And Polózof was about to address him, but he deliberated: he felt that not only he was not in the right frame of mind to discuss with him if the count's glance at Liza was what he interpreted it to be, but that he should not have the force of mind necessary for him to disagree with him, so accustomed was he to submit to an influence which for him grew each day more burdensome and unrighteous.

"Where are you going?" he asked, as the count took his cap and went to the door.

"I am going to the stable; I wish to see if every thing is all right."

"Strange!" thought the cornet; but he blew out the candle, and, trying to dispel the absurdly jealous and hostile thoughts that arose against his former friend, he turned over on the other side.

Anna Fedorovna meantime, having crossed herself, and kissed her brother, her daughter, and her protégée, as affectionately as usual, also retired to her room.

Long had it been since the old lady had experienced in a single day so many powerful sensations. She could not even say her prayers in tranquillity; all the melancholy but vivid remembrances of the late count, and of this young dandy who had so ruthlessly taken advantage of her, kept coming up in her mind.

Nevertheless she undressed as usual, and drank a half glass of kvas which stood ready on the little table near the bed, and lay down. Her beloved cat came softly into the room. Anna Fedorovna called her, and began to stroke her fur, and listen to her purring; but still she could not go to sleep.

"It is the cat that disturbs me," she said to herself, and pushed her away. The cat fell to the floor softly, and, slowly waving her bushy tail, got upon the oven;87 and then the maid, who slept in the room on the floor, brought her felt, and put out the candle, after lighting the night-lamp.

At last the maid began to snore; but sleep still refused to come to Anna Fedorovna, and calm her excited imagination. The face of the hussar constantly arose before her mental vision, when she shut her eyes; and it seemed to her that it appeared in various strange guises in her room, when she opened her eyes and looked at the commode, at the table, and her white raiment hanging up in the feeble light of the night-lamp. Then it seemed hot to her in the feather-bed, and the ticking of the watch on the table seemed unendurable; exasperating to the last degree, the snoring of the maid. She wakened her, and bade her cease snoring.

Again the thoughts of the old count and of the young count, and of the game of préférence, became strangely mixed in her mind. Now she seemed to see herself waltzing with the former count; she saw her own round white shoulders, she felt on them some one's kisses, and then she saw her daughter in the young count's embrace.

Once more Ustiushka began to snore…

"No, it's somehow different now, the men aren't the same. He was ready to fling himself into the fire for my sake. Yes, I was worth doing it for! But this one, have no fear, is sound asleep like a goose, instead of wooing. How his father fell on his knees, and said, 'Whatever you desire I will do, I could kill myself in a moment; what do you desire?' And he would have killed himself, if I had bade him!"…

Suddenly the sound of bare feet was heard in the corridor; and Liza with a shawl thrown over her came in pale and trembling, and almost fell on her mother's bed…
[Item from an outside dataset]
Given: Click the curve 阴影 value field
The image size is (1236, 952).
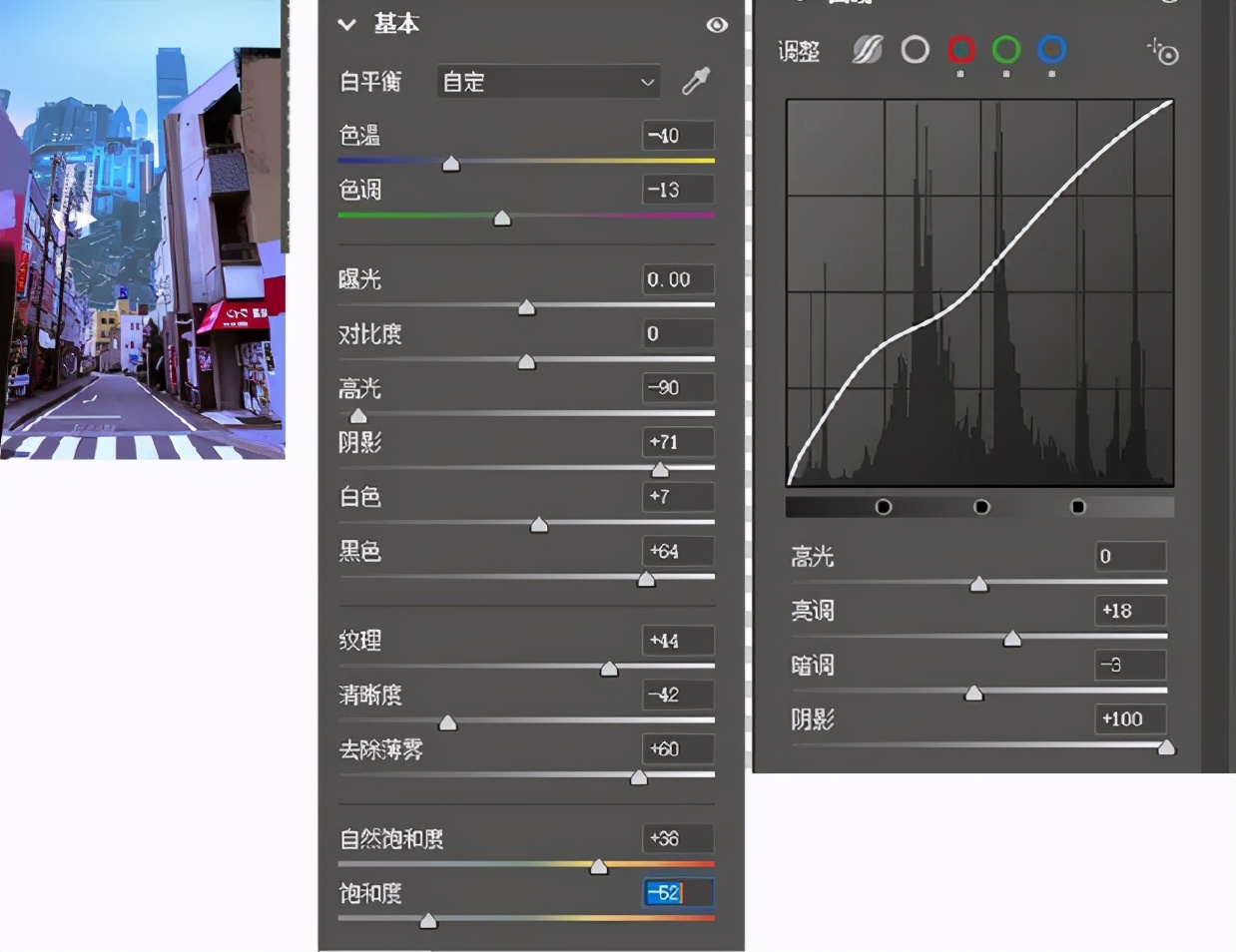Looking at the screenshot, I should pyautogui.click(x=1130, y=718).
After saying good-night to her mother, Liza had gone alone to the room that had been her uncle's. Putting on a white jacket, throwing a handkerchief round her thick long braids, she put out the light, opened the window, and curled up in a chair, turning her dreamy eyes to the pond which was now all shining with silver brilliancy.
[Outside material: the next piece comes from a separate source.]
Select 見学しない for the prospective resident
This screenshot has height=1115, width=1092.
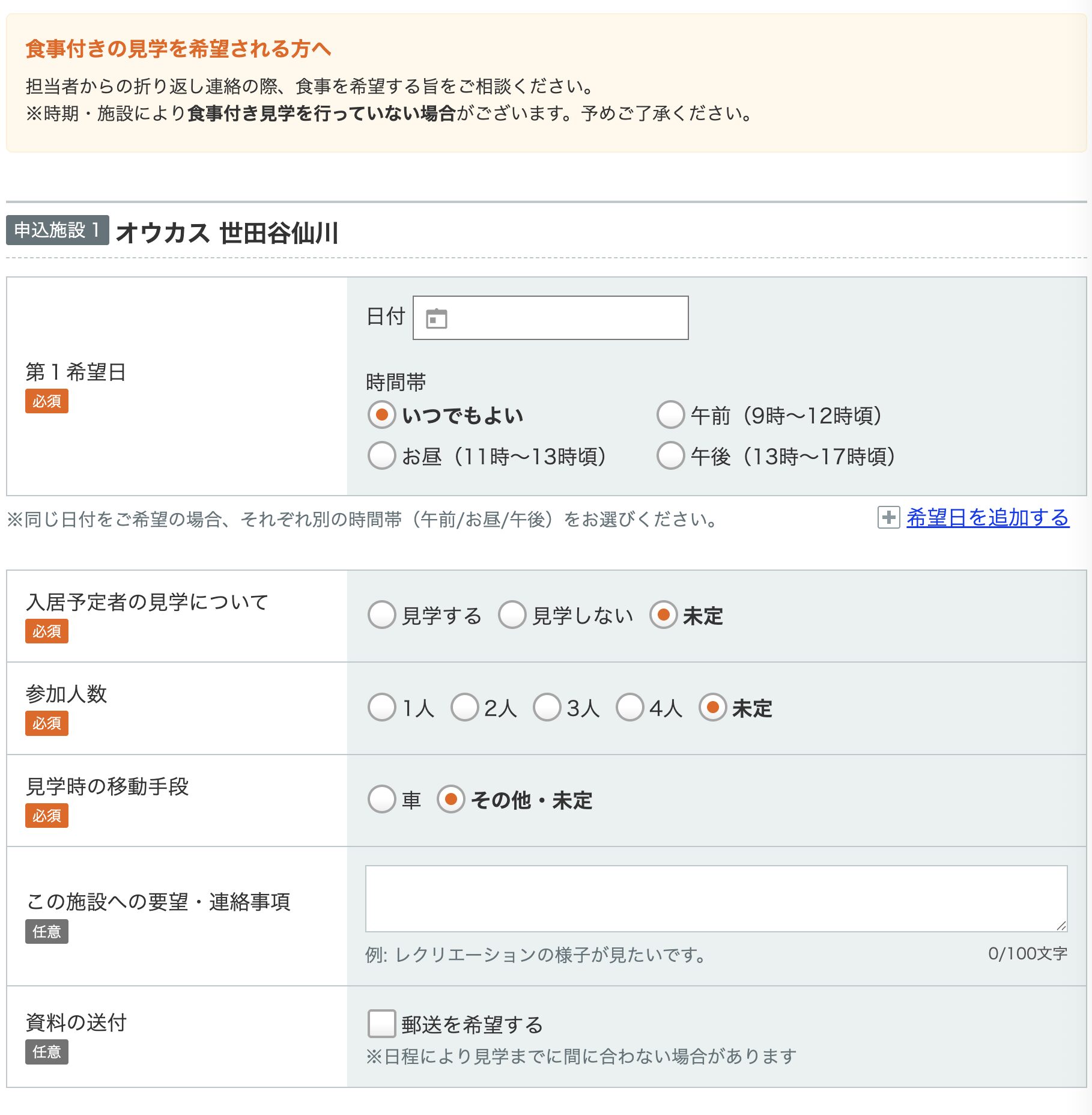coord(512,615)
All her ordinary occupations and interests came up before her now in an entirely different light. Her capricious old mother, unreasoning love for whom had become a part of her very soul, her feeble but amiable old uncle, the domestics, the peasants who worshipped their young mistress, the milch cows and the calves; all this nature which was forever the same in its continual death and resurrection, amid which she had grown up, with love for others, and with the love of others for her, – all this that gave her that gentle, agreeable peace of mind, – suddenly seemed to her something different; it all seemed to her dismal, superfluous.

It was as though some one said to her, "Fool, fool! For twenty years you have been occupied in trivialities, you have been serving others without reason, and you have not known what life, what happiness, were!"
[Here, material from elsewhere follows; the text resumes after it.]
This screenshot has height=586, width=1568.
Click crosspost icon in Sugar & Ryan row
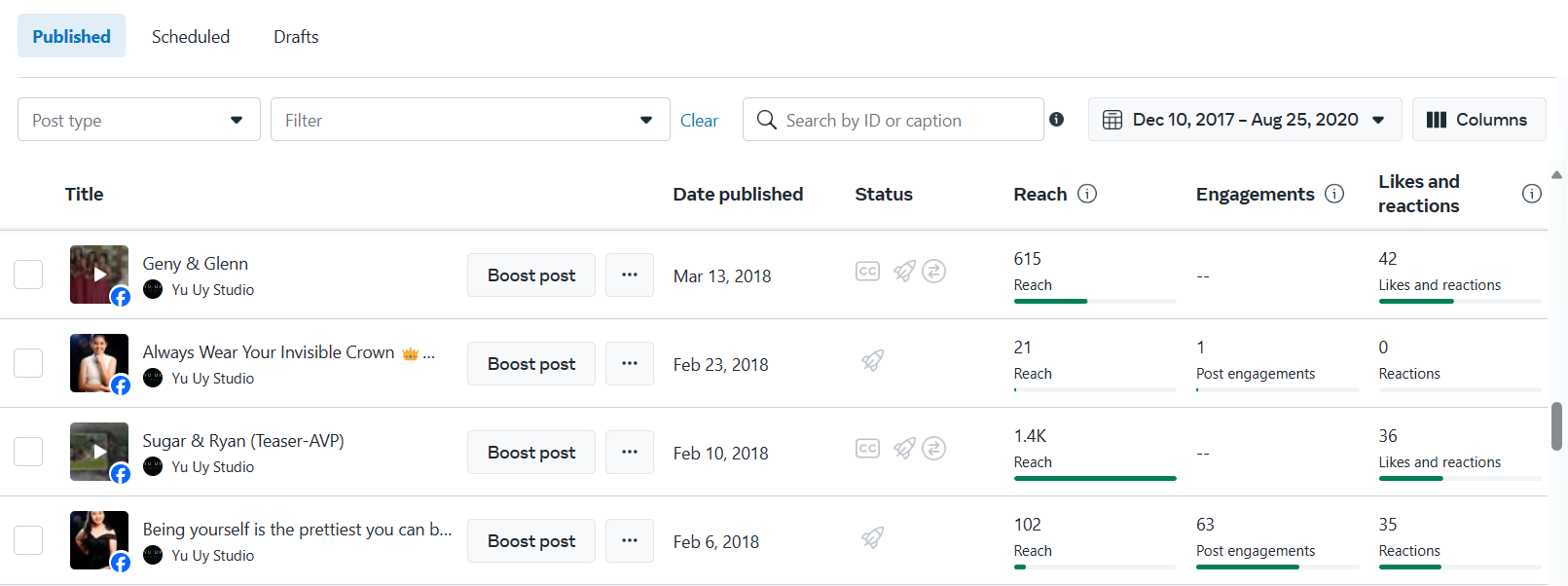coord(933,449)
This was what she thought now as she gazed down into the depths of the motionless moonlit garden, and the thought came over her with vastly more force than ever before. And what was it that induced this train of thought? It was not in the least a sudden love for the count, as might easily be supposed. On the contrary, he did not please her. It might rather have been the cornet of whom she was thinking; but he was homely, poor, and taciturn.

"No, it isn't that," she said to herself.

Her ideal was so charming! It was an ideal which might have been loved in the midst of this night, in the midst of this nature, without infringing its supernal beauty; an ideal not in the least circumscribed by the necessity of reducing it to coarse reality.

In days gone by, her lonely situation, and the absence of people who might have attracted her, caused that all the strength of the love which Providence has implanted impartially in the hearts of each one of us, was still intact and potential in her soul. But now she had been living too long with the pathetic happiness of feeling that she possessed in her heart this something, and occasionally opening the mysterious chalice of her heart, of rejoicing in the contemplation of its riches, ready to pour out without stint on some one all that it contained.

God grant that she may not have to take this melancholy delight with her to the tomb! But who knows if there be any better and more powerful delight, or if it is not the only true and possible one?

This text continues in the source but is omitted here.